EXERCISE INPUTS:
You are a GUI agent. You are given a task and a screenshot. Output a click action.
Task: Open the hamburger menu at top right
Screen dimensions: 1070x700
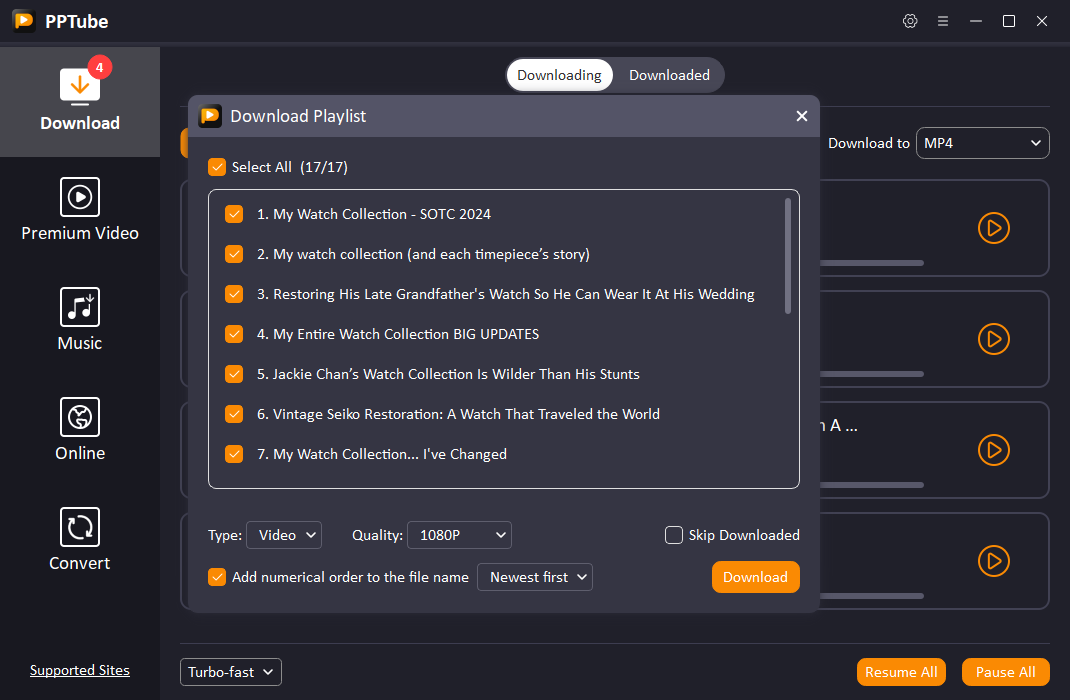[x=943, y=20]
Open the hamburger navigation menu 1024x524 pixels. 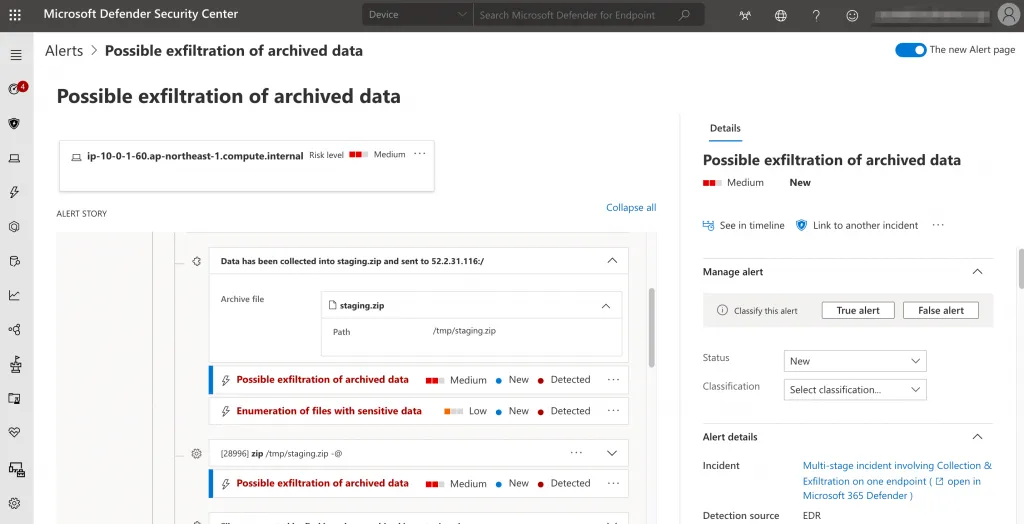click(15, 54)
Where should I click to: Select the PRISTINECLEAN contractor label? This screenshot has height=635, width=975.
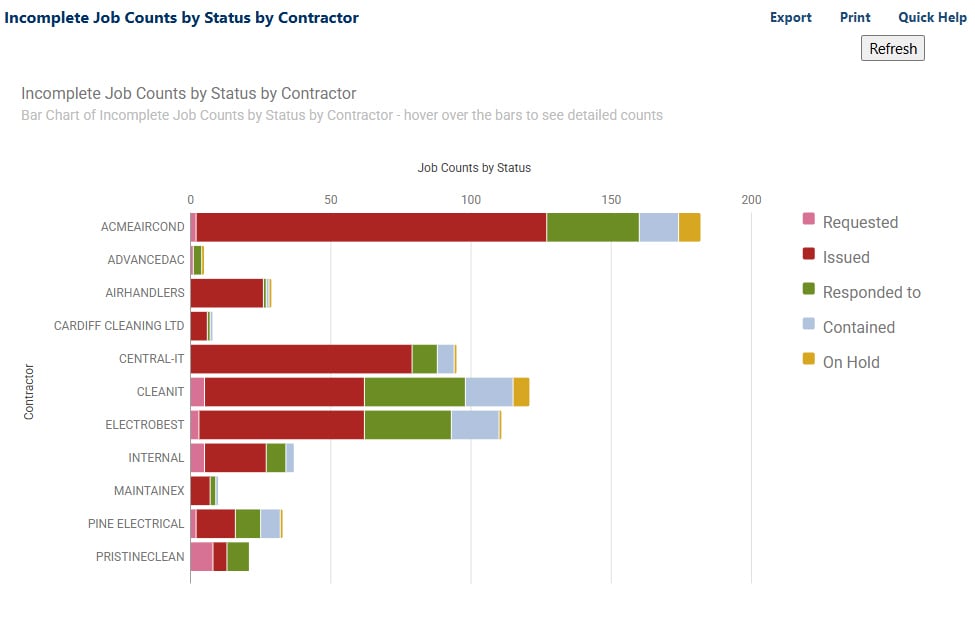click(142, 556)
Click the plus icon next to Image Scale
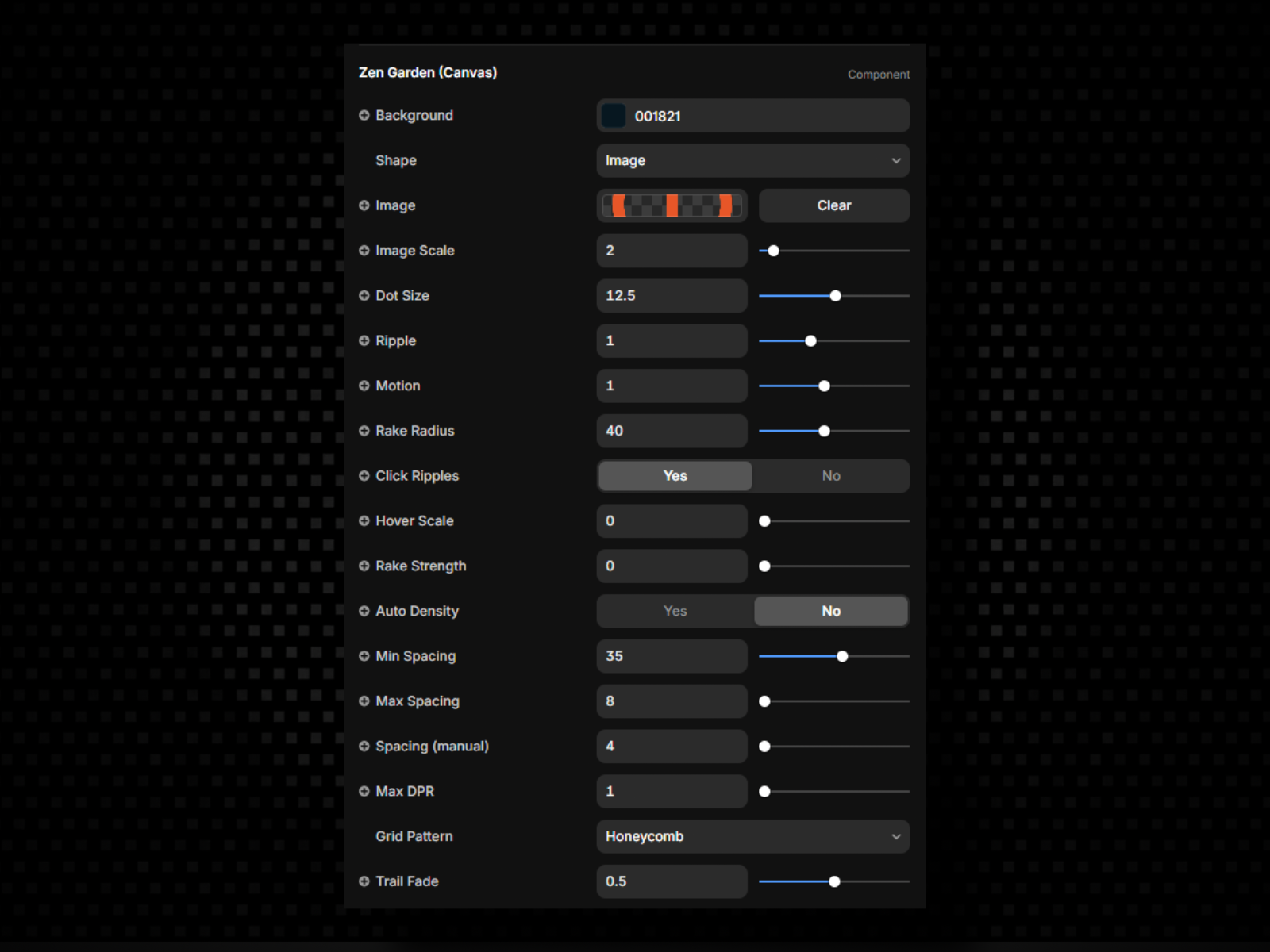This screenshot has width=1270, height=952. (364, 251)
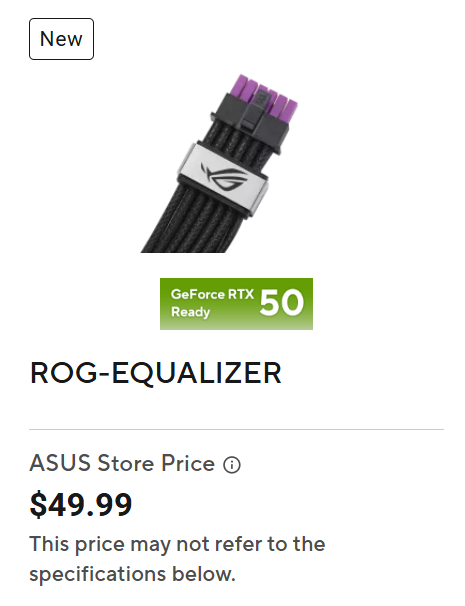Click the GeForce RTX 50 Ready badge
The width and height of the screenshot is (465, 606).
coord(236,304)
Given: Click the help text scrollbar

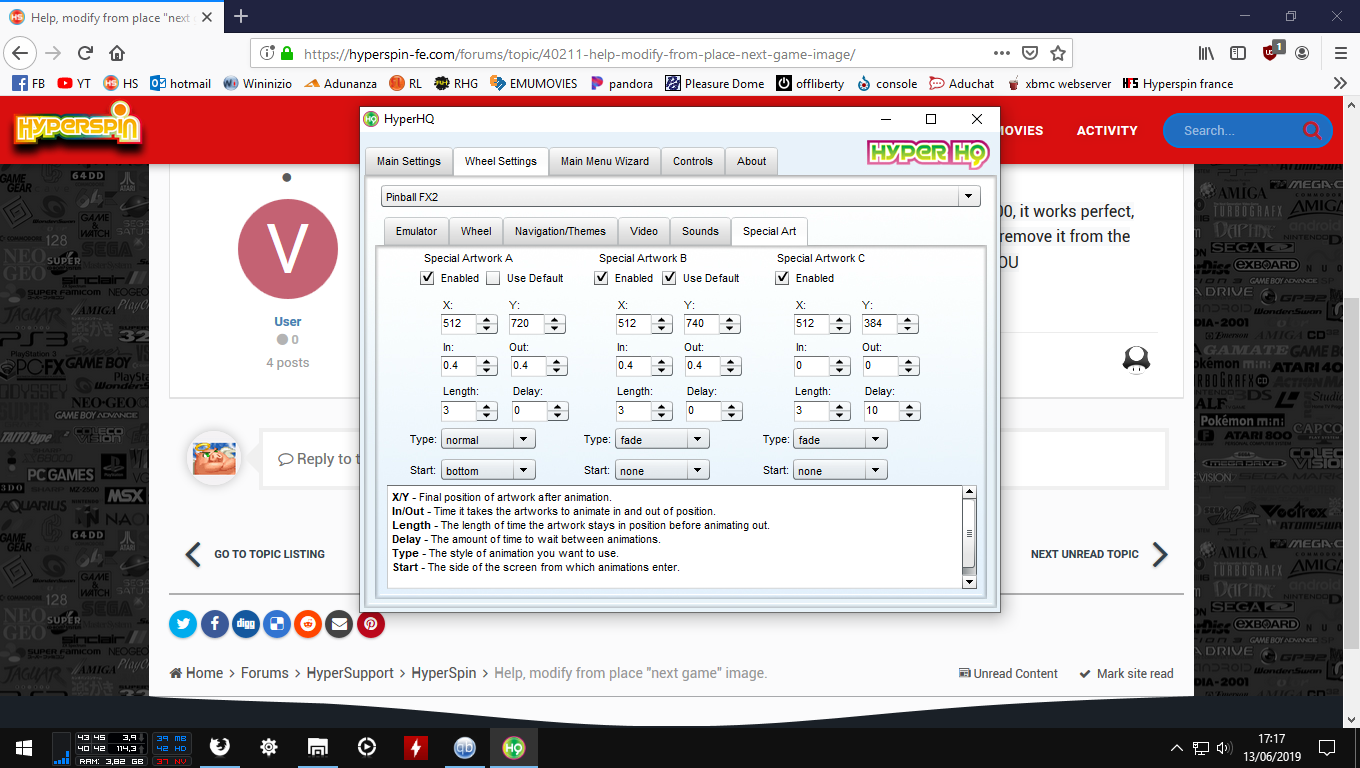Looking at the screenshot, I should click(x=968, y=535).
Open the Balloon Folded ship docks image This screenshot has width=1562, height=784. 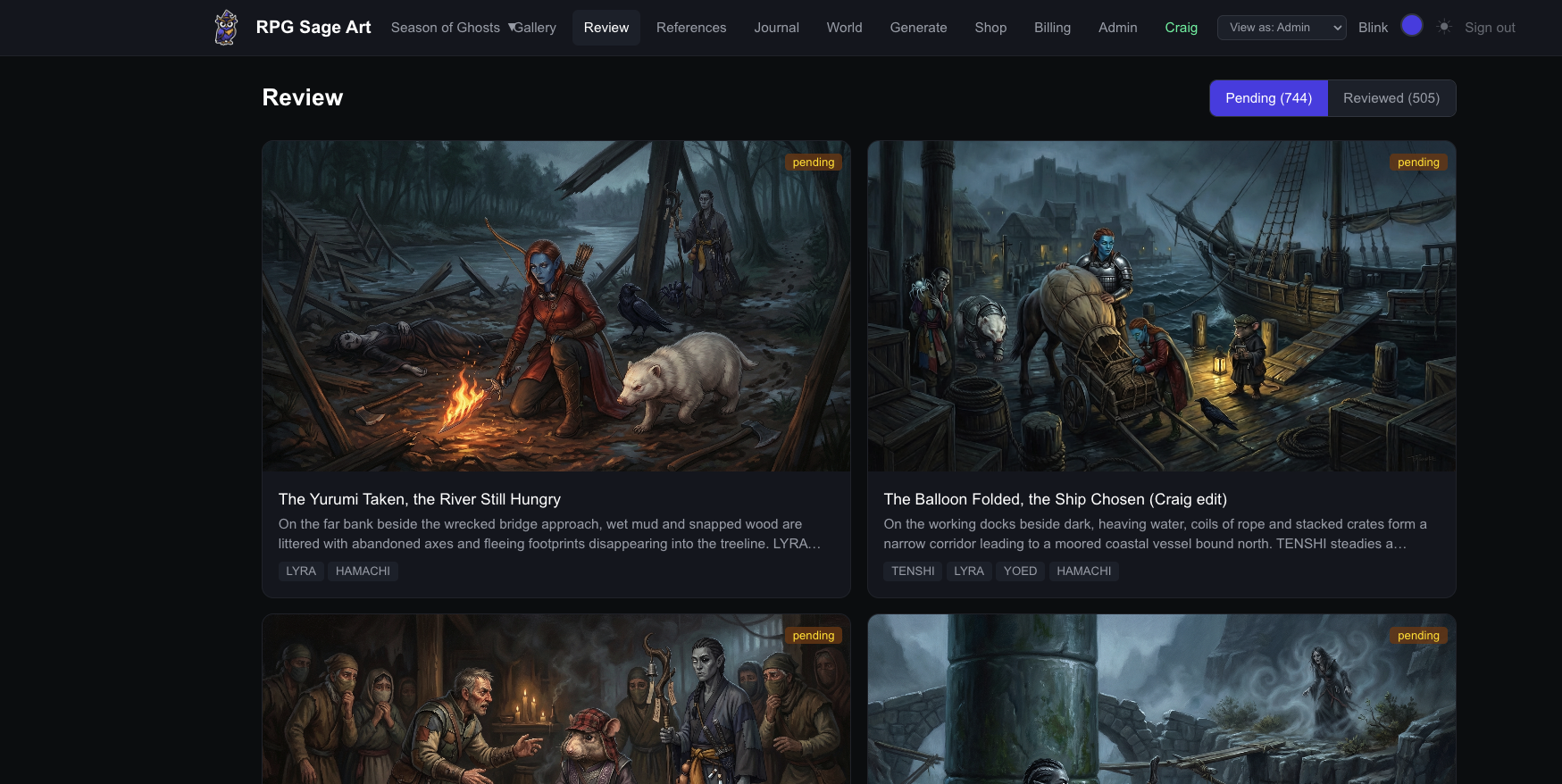coord(1161,306)
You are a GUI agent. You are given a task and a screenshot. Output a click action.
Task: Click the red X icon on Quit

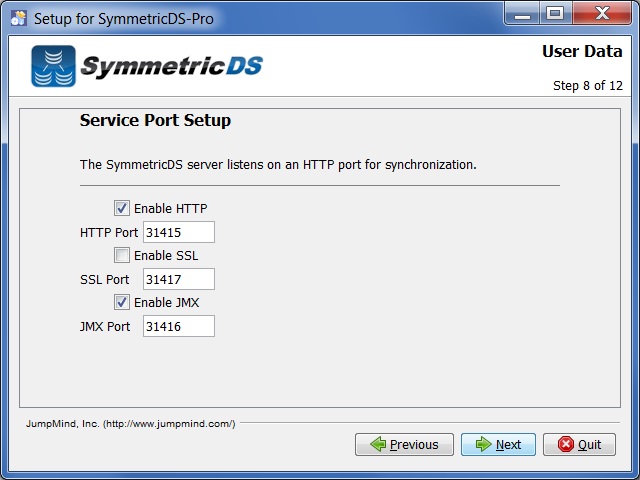[x=566, y=444]
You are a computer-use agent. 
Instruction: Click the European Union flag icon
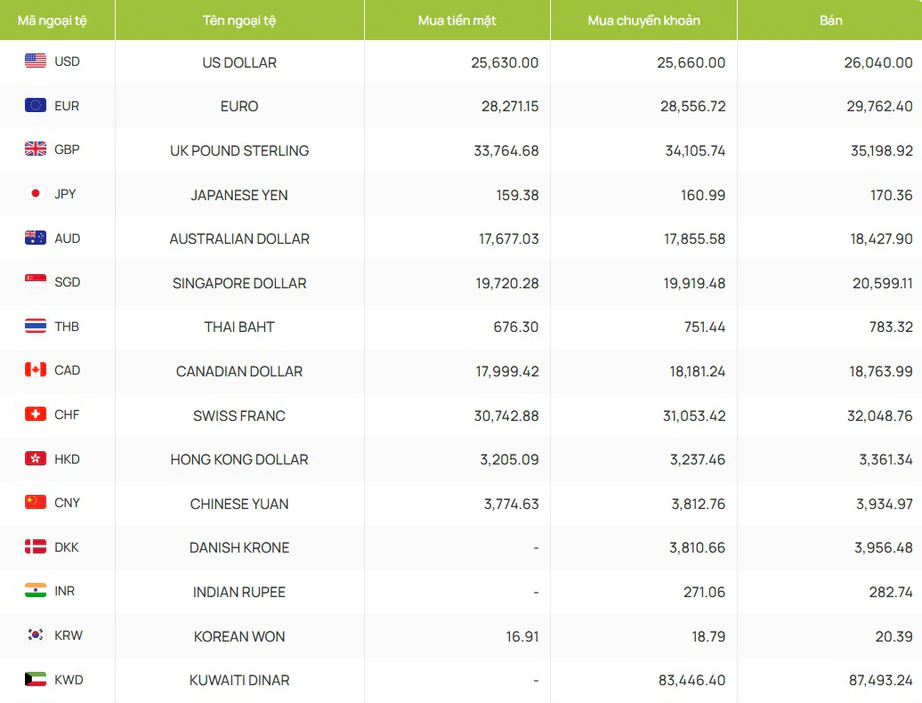coord(35,105)
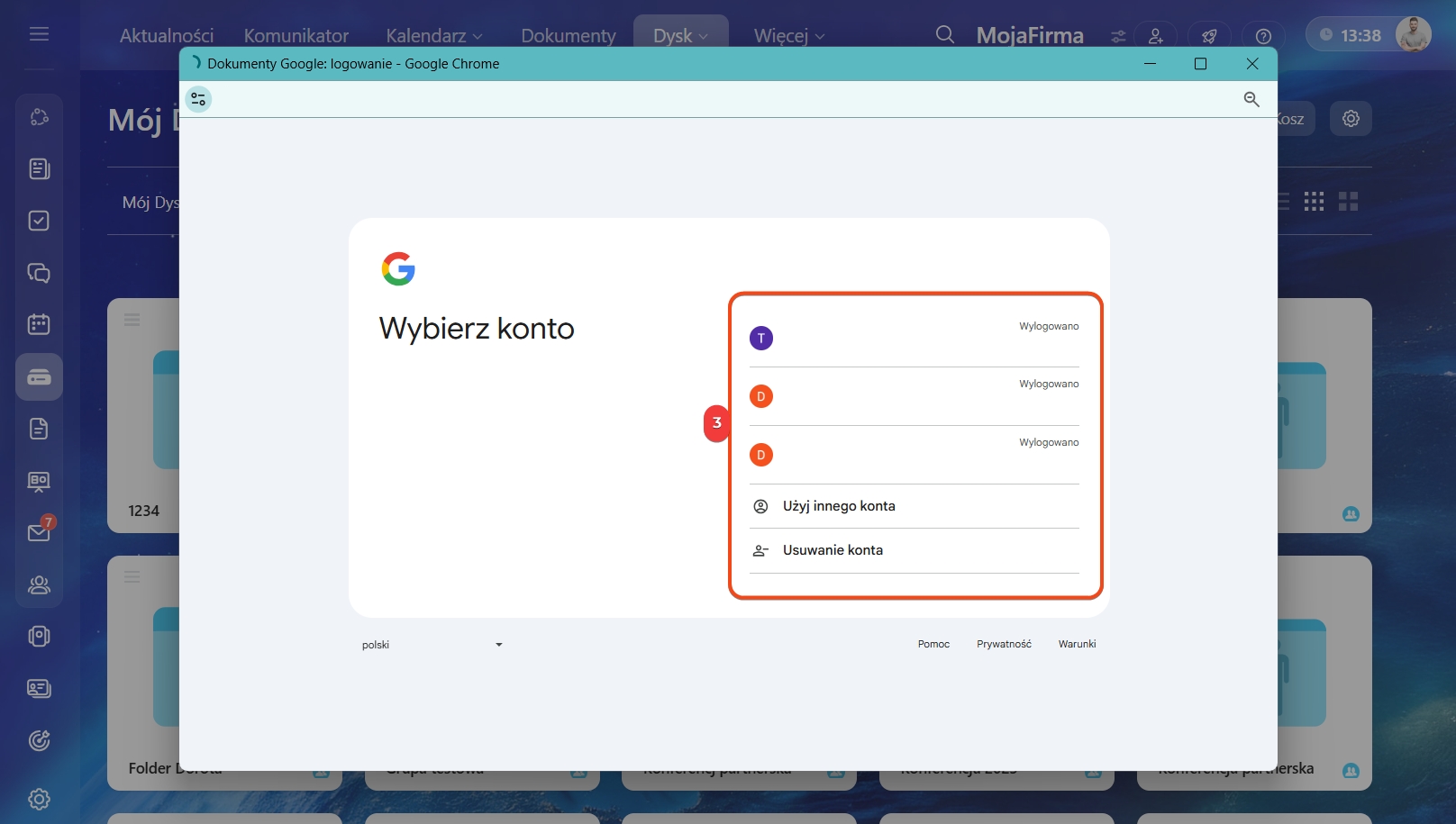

AIM OF THE EXERCISE: Exactly the lines from the one holding "Task: Click the red X icon on Quit" through the last line of the entries must be set down, with nothing added and no pictures.

WORKED SOLUTION:
Task: Click the red X icon on Quit

[x=566, y=444]
You are a computer-use agent. 
Instruction: Click the European Union flag icon
coord(35,105)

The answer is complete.